Segment Open

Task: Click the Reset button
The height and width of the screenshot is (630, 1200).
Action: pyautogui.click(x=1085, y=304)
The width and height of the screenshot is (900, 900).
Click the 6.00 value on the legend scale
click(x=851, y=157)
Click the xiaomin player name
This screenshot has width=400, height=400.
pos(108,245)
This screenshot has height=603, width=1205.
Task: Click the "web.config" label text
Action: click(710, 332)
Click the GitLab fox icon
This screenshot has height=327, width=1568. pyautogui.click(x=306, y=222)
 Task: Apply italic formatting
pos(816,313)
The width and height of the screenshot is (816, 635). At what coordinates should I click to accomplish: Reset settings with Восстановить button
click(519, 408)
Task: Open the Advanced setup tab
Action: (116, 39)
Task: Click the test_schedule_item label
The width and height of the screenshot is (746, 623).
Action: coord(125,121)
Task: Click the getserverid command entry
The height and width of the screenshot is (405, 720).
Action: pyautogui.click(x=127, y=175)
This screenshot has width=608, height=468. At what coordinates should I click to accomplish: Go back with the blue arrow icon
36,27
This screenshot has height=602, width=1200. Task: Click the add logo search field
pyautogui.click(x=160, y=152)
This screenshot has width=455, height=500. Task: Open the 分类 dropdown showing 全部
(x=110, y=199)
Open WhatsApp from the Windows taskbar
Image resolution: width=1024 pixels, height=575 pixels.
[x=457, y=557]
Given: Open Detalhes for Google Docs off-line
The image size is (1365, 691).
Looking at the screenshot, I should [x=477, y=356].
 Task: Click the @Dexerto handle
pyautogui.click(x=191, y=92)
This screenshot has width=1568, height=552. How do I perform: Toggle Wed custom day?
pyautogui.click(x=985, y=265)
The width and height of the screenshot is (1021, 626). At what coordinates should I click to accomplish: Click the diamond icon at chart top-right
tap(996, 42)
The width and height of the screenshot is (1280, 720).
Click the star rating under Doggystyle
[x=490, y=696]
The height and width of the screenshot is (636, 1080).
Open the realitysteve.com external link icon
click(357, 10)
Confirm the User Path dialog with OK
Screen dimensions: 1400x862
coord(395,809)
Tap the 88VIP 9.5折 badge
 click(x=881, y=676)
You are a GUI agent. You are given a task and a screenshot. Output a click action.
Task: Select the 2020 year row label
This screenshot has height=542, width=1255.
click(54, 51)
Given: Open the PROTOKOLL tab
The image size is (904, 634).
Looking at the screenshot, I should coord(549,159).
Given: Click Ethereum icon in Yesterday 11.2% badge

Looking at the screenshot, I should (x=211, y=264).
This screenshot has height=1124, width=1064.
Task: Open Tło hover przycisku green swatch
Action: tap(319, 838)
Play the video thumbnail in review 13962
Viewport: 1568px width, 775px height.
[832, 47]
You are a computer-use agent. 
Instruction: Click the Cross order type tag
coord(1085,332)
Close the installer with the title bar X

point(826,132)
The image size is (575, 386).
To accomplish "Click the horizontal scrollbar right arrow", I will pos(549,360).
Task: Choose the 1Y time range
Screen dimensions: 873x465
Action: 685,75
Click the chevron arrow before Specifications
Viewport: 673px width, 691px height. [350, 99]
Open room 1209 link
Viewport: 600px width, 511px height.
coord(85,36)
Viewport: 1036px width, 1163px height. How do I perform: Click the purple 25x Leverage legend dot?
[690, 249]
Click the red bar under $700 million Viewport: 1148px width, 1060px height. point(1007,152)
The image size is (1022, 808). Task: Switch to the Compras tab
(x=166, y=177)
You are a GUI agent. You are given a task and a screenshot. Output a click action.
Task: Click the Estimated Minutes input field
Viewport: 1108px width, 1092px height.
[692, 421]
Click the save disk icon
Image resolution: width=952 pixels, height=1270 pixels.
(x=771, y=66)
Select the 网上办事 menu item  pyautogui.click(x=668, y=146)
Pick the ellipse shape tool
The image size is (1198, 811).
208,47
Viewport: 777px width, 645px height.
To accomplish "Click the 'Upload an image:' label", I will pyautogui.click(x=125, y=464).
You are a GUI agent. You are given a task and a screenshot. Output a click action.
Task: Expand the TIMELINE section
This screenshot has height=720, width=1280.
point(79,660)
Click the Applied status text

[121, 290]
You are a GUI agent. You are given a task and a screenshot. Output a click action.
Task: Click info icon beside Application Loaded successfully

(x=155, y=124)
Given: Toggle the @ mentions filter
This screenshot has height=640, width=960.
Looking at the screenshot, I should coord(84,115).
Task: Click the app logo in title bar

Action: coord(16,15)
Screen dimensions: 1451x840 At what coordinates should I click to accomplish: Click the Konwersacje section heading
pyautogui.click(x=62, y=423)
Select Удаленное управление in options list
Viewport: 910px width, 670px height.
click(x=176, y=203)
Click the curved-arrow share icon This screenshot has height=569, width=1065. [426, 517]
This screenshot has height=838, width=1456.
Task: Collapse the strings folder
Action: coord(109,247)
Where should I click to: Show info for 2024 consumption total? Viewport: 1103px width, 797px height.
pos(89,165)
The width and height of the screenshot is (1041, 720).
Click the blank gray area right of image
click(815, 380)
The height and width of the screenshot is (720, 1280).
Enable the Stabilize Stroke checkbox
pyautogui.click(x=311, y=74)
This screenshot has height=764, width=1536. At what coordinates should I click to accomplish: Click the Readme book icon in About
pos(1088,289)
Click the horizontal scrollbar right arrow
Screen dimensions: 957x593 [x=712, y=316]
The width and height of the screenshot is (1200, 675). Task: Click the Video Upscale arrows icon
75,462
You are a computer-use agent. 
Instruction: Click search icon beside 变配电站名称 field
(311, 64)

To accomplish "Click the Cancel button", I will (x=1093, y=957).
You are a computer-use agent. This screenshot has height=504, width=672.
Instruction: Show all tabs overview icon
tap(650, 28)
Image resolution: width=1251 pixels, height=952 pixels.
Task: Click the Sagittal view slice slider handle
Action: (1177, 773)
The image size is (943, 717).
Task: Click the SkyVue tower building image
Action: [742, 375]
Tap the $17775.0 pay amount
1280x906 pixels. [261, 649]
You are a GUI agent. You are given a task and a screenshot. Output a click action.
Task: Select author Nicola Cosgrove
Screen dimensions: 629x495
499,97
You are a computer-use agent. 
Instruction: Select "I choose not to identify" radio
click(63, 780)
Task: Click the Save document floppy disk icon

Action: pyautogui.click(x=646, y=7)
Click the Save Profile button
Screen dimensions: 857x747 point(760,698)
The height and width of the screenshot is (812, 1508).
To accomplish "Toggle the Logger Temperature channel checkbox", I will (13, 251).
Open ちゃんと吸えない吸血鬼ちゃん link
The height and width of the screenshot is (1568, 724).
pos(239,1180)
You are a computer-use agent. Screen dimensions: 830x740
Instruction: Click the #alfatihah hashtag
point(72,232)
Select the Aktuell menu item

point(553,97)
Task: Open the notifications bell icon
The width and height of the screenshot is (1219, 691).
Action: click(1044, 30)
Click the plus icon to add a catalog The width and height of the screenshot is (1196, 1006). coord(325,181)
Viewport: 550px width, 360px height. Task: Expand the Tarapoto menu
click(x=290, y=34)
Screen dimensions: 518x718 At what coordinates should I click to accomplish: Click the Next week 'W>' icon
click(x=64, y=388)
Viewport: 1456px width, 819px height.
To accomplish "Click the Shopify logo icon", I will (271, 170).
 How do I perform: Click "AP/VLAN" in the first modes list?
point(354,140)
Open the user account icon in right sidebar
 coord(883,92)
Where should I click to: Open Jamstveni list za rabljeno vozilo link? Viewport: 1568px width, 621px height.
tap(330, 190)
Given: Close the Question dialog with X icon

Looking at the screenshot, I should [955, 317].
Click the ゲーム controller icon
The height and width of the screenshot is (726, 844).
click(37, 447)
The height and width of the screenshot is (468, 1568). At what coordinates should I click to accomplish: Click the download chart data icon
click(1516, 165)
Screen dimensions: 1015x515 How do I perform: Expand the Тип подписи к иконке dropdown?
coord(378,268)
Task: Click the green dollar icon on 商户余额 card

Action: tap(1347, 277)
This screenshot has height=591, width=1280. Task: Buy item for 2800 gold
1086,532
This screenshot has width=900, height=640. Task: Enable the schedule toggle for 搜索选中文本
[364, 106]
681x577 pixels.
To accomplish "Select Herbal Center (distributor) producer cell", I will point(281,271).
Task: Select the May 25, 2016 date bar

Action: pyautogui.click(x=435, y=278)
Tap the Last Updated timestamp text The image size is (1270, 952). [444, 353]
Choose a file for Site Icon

Segment Closed

● WORK INSTRUCTION:
Please copy the lines in the records above between the one holding "The image size is (1022, 808)." and the one holding "Click the save disk icon", inclusive, exactly and with no other line.

● SOLUTION:
The image size is (1022, 808). Task: Switch to the Compras tab
(x=166, y=177)
You are a GUI agent. You are given a task and a screenshot. Output a click action.
Task: Click the Estimated Minutes input field
Viewport: 1108px width, 1092px height.
[692, 421]
Click the save disk icon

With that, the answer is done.